Retype, with no changes, every line of the records from the one containing "You are a computer-use agent. This" down to the one containing "tap(452, 726)", both included.

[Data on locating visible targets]
[BEGIN]
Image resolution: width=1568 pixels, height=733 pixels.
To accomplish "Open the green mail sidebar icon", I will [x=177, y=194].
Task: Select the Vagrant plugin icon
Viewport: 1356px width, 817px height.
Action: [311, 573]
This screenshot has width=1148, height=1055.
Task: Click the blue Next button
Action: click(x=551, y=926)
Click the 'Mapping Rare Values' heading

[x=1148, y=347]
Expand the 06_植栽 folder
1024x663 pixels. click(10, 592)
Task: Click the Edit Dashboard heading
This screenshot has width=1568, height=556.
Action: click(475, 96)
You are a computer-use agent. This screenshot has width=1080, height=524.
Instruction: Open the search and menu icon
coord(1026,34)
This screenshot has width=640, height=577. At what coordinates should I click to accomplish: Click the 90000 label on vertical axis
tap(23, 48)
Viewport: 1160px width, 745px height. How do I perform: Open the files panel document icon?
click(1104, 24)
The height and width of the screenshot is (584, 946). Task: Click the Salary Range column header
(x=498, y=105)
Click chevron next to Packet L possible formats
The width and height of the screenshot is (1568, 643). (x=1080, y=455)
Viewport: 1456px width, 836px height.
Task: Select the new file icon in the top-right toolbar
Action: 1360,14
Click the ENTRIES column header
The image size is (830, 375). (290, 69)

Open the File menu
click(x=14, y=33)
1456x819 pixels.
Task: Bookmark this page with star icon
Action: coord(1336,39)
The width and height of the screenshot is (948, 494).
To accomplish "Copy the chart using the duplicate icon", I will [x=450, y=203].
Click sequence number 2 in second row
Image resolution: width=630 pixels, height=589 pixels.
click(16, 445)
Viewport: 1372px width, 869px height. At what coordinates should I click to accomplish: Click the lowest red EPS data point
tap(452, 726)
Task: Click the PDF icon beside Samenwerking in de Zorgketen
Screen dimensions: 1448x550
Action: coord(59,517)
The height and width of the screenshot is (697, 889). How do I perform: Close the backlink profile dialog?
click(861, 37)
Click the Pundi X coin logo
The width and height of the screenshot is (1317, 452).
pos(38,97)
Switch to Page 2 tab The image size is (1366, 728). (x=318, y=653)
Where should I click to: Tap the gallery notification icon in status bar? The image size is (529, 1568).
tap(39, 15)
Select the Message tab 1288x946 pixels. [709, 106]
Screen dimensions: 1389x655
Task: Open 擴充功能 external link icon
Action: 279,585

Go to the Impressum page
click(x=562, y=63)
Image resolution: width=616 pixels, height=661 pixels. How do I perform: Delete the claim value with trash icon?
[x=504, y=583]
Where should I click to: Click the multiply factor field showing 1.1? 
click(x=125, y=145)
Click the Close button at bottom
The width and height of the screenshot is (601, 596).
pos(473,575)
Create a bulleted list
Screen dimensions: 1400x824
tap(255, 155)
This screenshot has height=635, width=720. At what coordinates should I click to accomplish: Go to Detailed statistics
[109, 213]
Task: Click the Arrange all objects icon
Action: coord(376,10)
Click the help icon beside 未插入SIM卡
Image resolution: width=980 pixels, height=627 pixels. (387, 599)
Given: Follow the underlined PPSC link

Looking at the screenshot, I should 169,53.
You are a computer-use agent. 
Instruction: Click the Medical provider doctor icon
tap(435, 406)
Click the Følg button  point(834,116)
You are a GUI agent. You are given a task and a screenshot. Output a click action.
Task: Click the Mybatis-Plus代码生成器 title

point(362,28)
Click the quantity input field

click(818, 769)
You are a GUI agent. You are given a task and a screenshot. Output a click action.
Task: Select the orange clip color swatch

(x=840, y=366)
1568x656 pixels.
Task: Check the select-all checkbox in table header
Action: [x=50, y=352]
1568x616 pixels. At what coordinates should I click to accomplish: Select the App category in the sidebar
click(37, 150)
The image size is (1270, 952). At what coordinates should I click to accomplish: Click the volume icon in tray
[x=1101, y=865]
[END]
**PROBLEM SOLUTION**:
You are a computer-use agent. This screenshot has width=1080, height=524.
Instruction: Open the search and menu icon
coord(1026,34)
This screenshot has width=640, height=577. At what coordinates should I click to accomplish: Click the 90000 label on vertical axis
tap(23, 48)
Viewport: 1160px width, 745px height. How do I perform: Open the files panel document icon?
click(1104, 24)
The height and width of the screenshot is (584, 946). Task: Click the Salary Range column header
(x=498, y=105)
Click chevron next to Packet L possible formats
The width and height of the screenshot is (1568, 643). (x=1080, y=455)
Viewport: 1456px width, 836px height.
Task: Select the new file icon in the top-right toolbar
Action: 1360,14
Click the ENTRIES column header
The image size is (830, 375). (290, 69)

Open the File menu
click(x=14, y=33)
1456x819 pixels.
Task: Bookmark this page with star icon
Action: coord(1336,39)
The width and height of the screenshot is (948, 494).
To accomplish "Copy the chart using the duplicate icon", I will [x=450, y=203].
Click sequence number 2 in second row
Image resolution: width=630 pixels, height=589 pixels.
click(16, 445)
Viewport: 1372px width, 869px height. At what coordinates should I click to accomplish: Click the lowest red EPS data point
tap(452, 726)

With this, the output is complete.